* Begin Selection *
Opinion No. (2002)

Dear Representative Askins,

¶ 0 This office has received your request for an official Attorney General Opinion in which you ask, in effect, the following questions:

1. In compliance with their duties as charged under Article XI of the Oklahoma Constitution, the provisions of Title 64 of the Oklahoma Statutes, and their common law duties as trustees to obtain the maximum benefit in return from the use of trust property, are the Commissioners of the Land Office authorized to reduce the amount of agricultural lease payments during the term of an existing lease agreement?

2. Does the answer to Question One depend on certain conditions or requirements being met before the lease payments are reduced, such as reappraisal of the trust land?

I. Nature Of The School Land Trust And Oklahoma's Acceptance Of The Trust Property ¶ 1 In 1906, Congress passed the Oklahoma Enabling Act, providing that upon admission of the State of Oklahoma into the Union, certain property and monies would be granted by the federal government to the new State to be held in trust for the use and benefit of schools, universities and other public institutions. Oklahoma Enabling Act, ch. 3335, §§ 7-12,34 Stat. 267, 272-75 (1906). The people of the State of Oklahoma, in adopting the State Constitution, accepted the lands granted to them in the Enabling Act and pledged to use them for the purposes for which they were granted:

The State hereby accepts all grants of land and donations of money made by the United States under the provisions of the Enabling Act . . . for the uses and purposes and upon the conditions, and under the limitations for which the same are granted or donated; and the faith of the State is hereby pledged to preserve such lands and moneys and all moneys derived from the sale of any of said lands as a sacred trust, and to keep the same for the uses and purposes for which they were granted or donated.

Okla. Const. art. XI, § 1 (emphasis added).

¶ 2 The Constitution established the Commissioners of the Land Office ("Commissioners"), composed of the Governor, Lieutenant Governor, State Auditor, Superintendent of Public Instruction and the President of the Board of Agriculture, to act as trustees for the State in administering the lands and funds. Okla. Const. art. VI, § 32(A). The Constitution makes clear that the educational institutions are the beneficiaries of the land, and the Commissioners' duty is to these public institutions. Okla. Const. art. XI, § 1. The Commissioners have charge of the "sale, rental, disposal and managing of the school lands and other public lands of the state," and of the funds and proceeds derived from the lands, under rules and regulations to be prescribed by the legislature. Okla. Const. art. VI, § 32(A); see also State exrel. Land Office Comm'rs v. Wall, 232 P.2d 940, 943 (Okla. 1951).

¶ 3 You first ask whether the Commissioners are authorized to reduce the amount of agricultural lease payments during the term of an existing lease agreement. Your question is based on a situation where farmers in the panhandle of Oklahoma are experiencing the effects of a severe drought which has prevented them from grazing a full number of cattle on lease land. The Commissioners propose to issue a partial rebate of the 2002 grassland rental on certain leases, based on observing the management of the lease including the size or utility of the pasture, type of livestock, amount of rainfall in the area and time, and stocking rates used during the year. Your question involves an analysis of the Commissioners' duty as trustees of sacred trust land.
* End Selection *
* Begin Data extract *
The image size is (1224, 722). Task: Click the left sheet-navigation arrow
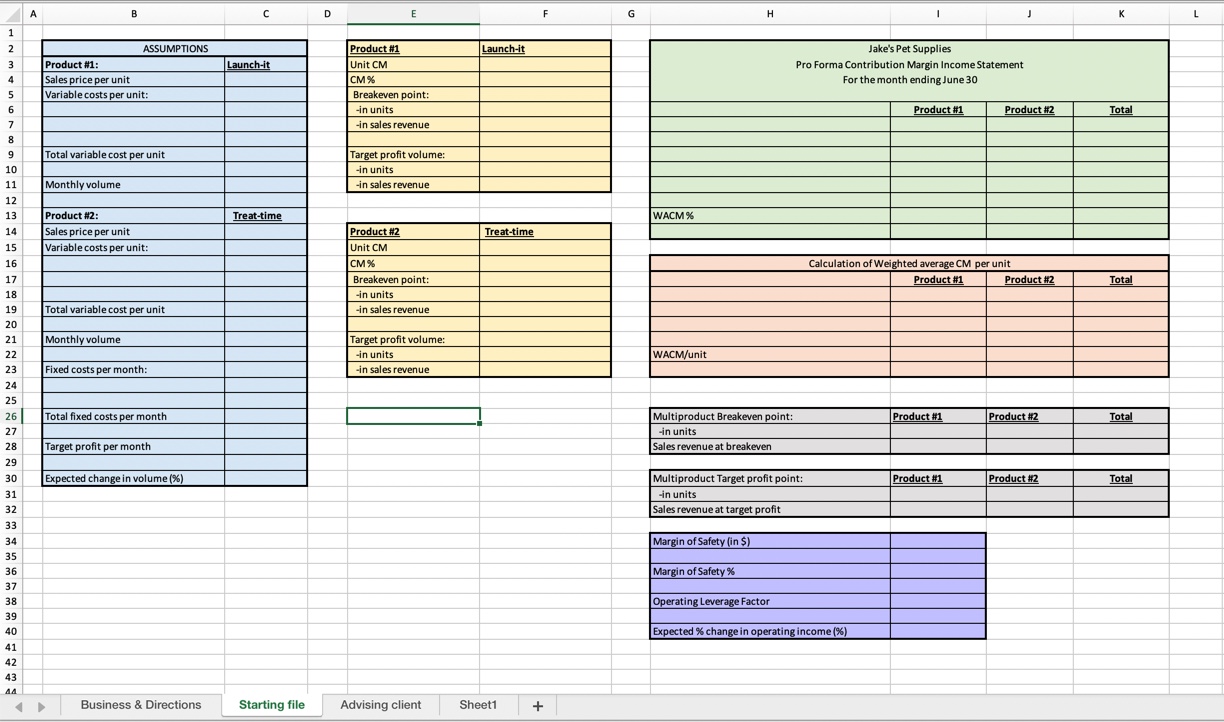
* End Data extract *
## Given request A
Answer these questions using the Attorney General opinion:
(i) In what year did Congress pass the Oklahoma Enabling Act?
(ii) Which officials make up the Commissioners of the Land Office?
(iii) In which part of Oklahoma are farmers experiencing the effects of a severe drought?
## Given request B
According to the Attorney General opinion, why do the Commissioners propose a partial rebate of the 2002 grassland rental on certain leases?
## Given request C
Write the next paragraph of the Attorney General opinion, following on from its final sentence.
The material placed between the Attorney General opinion and this point is separate from it.

## Exercise response A
(i) 1906.
(ii) The Governor, Lieutenant Governor, State Auditor, Superintendent of Public Instruction and the President of the Board of Agriculture.
(iii) The panhandle.

## Exercise response B
Farmers in the Oklahoma panhandle are experiencing the effects of a severe drought, which has prevented them from grazing a full number of cattle on lease land. The proposed partial rebate responds to that situation.

## Exercise response C
II. Constitutional And Statutory Provisions Regarding The Lease Of School Trust Land ¶ 4 Sections 7, 9 and 10 of the Enabling Act speak to the sale, investment and lease of land granted to the State for the use and benefit of the common schools. The Act allows for certain land to be leased for a period of not more than five years under "such rules and regulations as the legislature shall prescribe." Oklahoma Enabling Act, ch. 3335, § 10, 34 Stat. 274 (1906).

¶ 5 In 1956, the Oklahoma Supreme Court discussed the power of the Enabling Act regulations and stated that they "exist as valid laws of the United States, which may not be modified, restricted or changed by an Act of the Oklahoma Legislature or the people of Oklahoma in amendment of the Oklahoma Constitution." State v.Comm'rs of the Land Office, 301 P.2d 655, 659 (Okla. 1956). This principle was reiterated in Oklahoma Education Associationv. Nigh, 642 P.2d 230 (Okla. 1982), where the court, acknowledging the gift of sacred trust land granted by the Enabling Act and accepted by the Constitution, held:

No Act of the Legislature can validly alter, modify or diminish the State's duty as Trustee of the school land trust to administer it in a manner most beneficial to the trust estate and in a manner which obtains the maximum benefit in return from the use of trust property or loan of trust funds.

Id. at 236. In Nigh, the Commissioners had sought to subsidize farmers by providing low-interest mortgage loans of trust funds to farmers and ranchers. The Legislature had passed certain statutes which benefitted farmers. Id. at 235. Two of the statutes established maximum rents which the Commissioners could charge when leasing preference right land. Two statutes limited the amount of interest which the Commissioners could charge in making farm loans and when selling trust property, and another established a preference right to re-lease trust lands requiring the Commissioners, when the land was to be re-leased, to award the lease to the current lessee if he had "in good faith complied with the requirements of his existing lease without requiring the current lessee to exceed or match other bids."Id.

¶ 6 In striking down the five statutes as unconstitutional, the court held that the statutes served only one purpose — that of subsidizing farmers and ranching operations — and stated that "[j]ust as a State may not use school land trust funds assets to subsidize its highway construction program, a State may not use school land trust assets to subsidize farming and ranching."Nigh, 642 P.2d at 236. The court held that, while Article XI, Section 6 gave a preference in investing in farm lands, the constitutional provision did not provide that, "in addition to the preference, farmers and ranchers are to be given rental discounts, or, because of the preference, they should be able to borrow trust funds at below market interest rates." Id. at 238.

¶ 7 Similarly, no constitutional or statutory provisions authorize giving rebates or rental deductions to farmers based on drought conditions. The Oklahoma Constitution specifically authorizes the Commissioners to grant commercial and agriculture leases of sacred trust property. Okla. Const. art. XI, § 7. Oklahoma statutes also authorize such leases at 64 O.S. 2001, §101[64-101], providing that "[a]gricultural leases of trust property shall be limited to a maximum of five (5) years and shall be by public bidding at not less than fair market value." Id. § 101(A).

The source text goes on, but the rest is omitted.